Dibujó un gran círculo y comenzó a sombrearlo despacio con líneas precisas y muy rectas. Ahora recordaba todo lo relacionado con los diarios de Goebbels. Sabía que el Reichsführer se interesaba por ellos y en su momento hizo el máximo esfuerzo para leerlos de algún modo. Solo pudo ver la copia de varias páginas. La memoria de Stirlitz era fenomenal: fotografiaba visualmente el texto y lo memorizaba casi mecánicamente, sin esfuerzo alguno.
«9 de diciembre de 1943. Epidemia de gripe en Inglaterra—había anotado Goebbels—. Hasta el rey está enfermo. Sería maravilloso que esta epidemia resultase fatal para Inglaterra, pero es demasiado bueno para ser verdad.
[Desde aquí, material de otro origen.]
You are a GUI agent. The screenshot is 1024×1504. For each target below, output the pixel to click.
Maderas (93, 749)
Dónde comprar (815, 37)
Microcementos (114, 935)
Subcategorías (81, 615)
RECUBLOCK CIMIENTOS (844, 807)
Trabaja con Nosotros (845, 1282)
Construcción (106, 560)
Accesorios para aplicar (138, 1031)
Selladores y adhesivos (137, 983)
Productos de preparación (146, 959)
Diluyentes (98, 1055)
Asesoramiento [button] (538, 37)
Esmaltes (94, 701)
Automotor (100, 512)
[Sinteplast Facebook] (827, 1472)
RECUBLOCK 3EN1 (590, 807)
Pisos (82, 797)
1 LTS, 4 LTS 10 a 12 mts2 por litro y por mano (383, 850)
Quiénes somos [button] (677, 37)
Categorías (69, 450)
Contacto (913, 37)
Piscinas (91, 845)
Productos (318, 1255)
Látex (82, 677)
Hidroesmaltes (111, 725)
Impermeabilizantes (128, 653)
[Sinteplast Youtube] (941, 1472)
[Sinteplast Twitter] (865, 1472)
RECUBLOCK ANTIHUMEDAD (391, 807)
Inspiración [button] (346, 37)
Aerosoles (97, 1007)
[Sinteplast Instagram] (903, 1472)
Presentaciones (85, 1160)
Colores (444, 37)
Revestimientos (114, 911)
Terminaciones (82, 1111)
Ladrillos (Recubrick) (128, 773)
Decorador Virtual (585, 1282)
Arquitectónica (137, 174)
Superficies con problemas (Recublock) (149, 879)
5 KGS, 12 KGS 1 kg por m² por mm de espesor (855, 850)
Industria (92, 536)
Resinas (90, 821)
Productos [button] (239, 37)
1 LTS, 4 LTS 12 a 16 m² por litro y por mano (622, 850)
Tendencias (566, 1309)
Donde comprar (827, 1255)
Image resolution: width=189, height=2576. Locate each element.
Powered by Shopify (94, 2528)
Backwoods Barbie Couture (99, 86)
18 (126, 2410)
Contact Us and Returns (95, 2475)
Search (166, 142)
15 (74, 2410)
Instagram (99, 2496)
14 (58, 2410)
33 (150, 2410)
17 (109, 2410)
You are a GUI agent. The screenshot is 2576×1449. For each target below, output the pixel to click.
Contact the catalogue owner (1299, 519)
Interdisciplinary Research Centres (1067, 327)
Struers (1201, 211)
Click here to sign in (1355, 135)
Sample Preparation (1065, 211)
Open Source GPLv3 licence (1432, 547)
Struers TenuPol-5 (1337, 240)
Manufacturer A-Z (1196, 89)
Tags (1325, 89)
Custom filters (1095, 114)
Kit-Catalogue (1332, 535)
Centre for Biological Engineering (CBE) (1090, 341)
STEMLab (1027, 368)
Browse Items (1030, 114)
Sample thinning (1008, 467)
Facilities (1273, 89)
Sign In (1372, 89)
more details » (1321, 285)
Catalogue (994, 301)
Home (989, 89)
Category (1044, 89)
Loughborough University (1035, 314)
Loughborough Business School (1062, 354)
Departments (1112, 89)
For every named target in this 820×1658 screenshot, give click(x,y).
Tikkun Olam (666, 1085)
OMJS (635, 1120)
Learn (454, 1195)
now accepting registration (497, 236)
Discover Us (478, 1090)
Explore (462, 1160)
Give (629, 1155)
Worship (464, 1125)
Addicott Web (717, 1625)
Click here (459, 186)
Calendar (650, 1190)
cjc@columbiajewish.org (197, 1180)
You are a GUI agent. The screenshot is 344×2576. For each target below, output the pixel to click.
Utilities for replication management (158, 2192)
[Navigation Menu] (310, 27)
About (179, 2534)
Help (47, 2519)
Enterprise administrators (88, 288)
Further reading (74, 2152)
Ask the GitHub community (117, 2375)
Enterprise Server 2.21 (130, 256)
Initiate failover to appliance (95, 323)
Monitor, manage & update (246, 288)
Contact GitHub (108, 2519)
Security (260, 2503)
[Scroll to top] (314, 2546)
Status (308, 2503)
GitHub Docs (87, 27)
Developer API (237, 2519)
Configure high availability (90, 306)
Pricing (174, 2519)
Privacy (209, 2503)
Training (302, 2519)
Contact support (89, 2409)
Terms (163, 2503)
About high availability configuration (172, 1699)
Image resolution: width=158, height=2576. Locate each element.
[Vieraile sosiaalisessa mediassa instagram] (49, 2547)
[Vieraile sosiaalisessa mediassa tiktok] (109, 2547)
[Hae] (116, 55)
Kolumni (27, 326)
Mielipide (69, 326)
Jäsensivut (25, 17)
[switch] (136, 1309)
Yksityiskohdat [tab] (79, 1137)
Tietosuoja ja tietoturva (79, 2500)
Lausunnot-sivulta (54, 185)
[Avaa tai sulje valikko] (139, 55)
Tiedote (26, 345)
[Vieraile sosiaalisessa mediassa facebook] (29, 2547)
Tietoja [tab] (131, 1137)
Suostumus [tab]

»2 de marzo de 1943. No descansaré hasta que todos los judíos sean sacados de Berlín. Después de la conversación con Speer en Obersalzberg fui a visitar a Goering. Este nacionalsocialista tiene en sus bodegas 25 000 botellas de champaña. Estaba vestido con una túnica cuyo color me produjo alergia. Pero qué le vamos a hacer, hay que aceptarlo como es.»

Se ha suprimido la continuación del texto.